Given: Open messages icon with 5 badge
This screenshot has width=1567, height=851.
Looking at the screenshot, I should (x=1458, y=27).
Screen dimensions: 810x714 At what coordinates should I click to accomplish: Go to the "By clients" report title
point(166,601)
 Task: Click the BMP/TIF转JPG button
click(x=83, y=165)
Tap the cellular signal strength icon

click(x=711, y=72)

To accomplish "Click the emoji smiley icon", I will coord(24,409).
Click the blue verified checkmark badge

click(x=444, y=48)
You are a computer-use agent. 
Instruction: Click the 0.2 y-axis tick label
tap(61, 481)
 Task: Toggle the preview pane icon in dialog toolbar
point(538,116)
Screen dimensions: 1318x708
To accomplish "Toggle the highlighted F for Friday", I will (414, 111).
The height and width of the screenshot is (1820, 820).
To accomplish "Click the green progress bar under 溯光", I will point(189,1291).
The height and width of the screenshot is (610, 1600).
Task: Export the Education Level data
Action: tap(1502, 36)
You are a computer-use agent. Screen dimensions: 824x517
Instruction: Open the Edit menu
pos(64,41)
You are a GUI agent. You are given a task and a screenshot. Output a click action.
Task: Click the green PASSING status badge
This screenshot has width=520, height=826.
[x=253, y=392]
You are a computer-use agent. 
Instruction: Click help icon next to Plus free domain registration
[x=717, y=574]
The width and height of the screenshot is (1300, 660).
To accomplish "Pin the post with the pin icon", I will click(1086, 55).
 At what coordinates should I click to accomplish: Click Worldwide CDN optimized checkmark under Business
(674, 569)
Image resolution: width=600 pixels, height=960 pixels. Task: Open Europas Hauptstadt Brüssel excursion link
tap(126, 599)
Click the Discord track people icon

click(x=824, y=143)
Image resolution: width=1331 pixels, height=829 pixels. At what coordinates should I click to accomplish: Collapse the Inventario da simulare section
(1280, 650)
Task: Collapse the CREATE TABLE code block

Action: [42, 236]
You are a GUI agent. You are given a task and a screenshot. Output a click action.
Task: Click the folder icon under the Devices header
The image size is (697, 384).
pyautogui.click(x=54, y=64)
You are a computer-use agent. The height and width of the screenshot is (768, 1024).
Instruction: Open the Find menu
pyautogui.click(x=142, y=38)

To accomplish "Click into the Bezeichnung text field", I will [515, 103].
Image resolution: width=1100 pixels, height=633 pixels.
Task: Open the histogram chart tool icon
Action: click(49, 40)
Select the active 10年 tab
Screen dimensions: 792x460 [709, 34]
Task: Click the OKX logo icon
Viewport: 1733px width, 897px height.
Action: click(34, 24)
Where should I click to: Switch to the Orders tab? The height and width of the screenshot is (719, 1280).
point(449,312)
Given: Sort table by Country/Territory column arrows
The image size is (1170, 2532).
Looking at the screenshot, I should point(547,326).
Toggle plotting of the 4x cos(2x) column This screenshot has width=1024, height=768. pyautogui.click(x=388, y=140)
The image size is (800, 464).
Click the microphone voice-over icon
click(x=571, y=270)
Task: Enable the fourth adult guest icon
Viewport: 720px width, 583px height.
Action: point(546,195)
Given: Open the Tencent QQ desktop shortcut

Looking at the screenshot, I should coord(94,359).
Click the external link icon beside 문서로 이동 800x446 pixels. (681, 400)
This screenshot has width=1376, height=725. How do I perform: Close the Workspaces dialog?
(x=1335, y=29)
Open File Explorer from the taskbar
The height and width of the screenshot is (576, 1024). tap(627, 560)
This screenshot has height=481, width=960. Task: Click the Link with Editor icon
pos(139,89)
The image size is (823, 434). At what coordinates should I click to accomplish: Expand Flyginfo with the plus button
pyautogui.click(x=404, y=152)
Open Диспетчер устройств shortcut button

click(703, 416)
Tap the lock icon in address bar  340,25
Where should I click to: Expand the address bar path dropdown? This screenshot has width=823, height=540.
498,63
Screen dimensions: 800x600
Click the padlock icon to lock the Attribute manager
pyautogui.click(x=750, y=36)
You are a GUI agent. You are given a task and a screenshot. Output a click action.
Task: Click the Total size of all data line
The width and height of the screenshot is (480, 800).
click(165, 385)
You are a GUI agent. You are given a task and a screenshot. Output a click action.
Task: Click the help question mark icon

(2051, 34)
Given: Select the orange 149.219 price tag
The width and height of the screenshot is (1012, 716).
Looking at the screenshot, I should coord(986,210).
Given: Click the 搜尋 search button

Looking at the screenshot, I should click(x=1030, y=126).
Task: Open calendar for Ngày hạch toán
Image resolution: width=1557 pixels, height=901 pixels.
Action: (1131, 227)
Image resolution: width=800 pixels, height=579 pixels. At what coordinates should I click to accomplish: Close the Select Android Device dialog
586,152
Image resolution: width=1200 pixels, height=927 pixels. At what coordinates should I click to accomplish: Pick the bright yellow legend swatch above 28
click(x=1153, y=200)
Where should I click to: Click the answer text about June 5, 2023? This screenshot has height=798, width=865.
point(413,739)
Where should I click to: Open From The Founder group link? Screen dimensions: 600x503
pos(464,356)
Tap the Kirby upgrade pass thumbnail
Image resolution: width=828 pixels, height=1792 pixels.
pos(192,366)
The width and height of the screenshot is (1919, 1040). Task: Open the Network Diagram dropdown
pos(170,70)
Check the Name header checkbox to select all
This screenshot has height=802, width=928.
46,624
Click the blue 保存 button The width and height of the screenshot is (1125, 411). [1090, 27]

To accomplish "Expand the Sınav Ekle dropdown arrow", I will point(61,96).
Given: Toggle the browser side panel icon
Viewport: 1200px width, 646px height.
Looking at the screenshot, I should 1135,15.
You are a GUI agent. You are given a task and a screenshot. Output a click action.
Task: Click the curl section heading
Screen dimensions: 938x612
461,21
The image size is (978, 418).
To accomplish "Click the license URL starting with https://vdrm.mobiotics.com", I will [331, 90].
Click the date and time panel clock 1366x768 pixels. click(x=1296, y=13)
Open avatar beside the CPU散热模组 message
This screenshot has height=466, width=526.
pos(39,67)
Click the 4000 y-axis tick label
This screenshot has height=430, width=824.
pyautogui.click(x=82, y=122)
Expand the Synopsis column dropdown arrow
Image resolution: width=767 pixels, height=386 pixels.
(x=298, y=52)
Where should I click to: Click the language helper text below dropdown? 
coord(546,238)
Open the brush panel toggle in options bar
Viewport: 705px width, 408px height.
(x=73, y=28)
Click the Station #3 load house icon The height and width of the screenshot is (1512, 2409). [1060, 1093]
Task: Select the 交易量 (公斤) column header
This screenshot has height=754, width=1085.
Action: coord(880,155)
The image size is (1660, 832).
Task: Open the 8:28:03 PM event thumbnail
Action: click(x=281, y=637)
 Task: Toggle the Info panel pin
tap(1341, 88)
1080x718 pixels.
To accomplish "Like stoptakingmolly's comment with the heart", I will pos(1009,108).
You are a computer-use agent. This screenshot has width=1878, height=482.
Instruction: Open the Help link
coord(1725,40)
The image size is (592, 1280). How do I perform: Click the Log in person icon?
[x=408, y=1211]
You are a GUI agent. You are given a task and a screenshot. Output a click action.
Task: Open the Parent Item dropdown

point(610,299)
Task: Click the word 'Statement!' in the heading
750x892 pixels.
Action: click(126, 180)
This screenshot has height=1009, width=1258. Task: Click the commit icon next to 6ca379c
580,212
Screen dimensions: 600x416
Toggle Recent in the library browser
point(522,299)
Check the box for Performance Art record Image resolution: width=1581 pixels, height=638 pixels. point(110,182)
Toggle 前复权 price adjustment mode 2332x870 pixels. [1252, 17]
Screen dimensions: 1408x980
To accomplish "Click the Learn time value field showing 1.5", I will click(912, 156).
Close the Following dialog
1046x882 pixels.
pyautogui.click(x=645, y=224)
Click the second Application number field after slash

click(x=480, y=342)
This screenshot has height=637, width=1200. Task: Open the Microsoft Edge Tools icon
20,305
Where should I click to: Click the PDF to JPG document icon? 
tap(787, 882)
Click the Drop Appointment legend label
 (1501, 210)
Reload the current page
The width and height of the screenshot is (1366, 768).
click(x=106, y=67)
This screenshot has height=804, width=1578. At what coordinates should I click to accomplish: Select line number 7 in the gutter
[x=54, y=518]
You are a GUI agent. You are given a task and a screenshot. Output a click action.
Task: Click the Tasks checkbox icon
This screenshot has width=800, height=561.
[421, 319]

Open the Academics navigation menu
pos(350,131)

--------

> **Required work**: Filter the entries above down to the lines that contain "column".

> **Expected answer**:
Given: Sort table by Country/Territory column arrows
Toggle plotting of the 4x cos(2x) column This screenshot has width=1024, height=768. pyautogui.click(x=388, y=140)
Expand the Synopsis column dropdown arrow
Task: Select the 交易量 (公斤) column header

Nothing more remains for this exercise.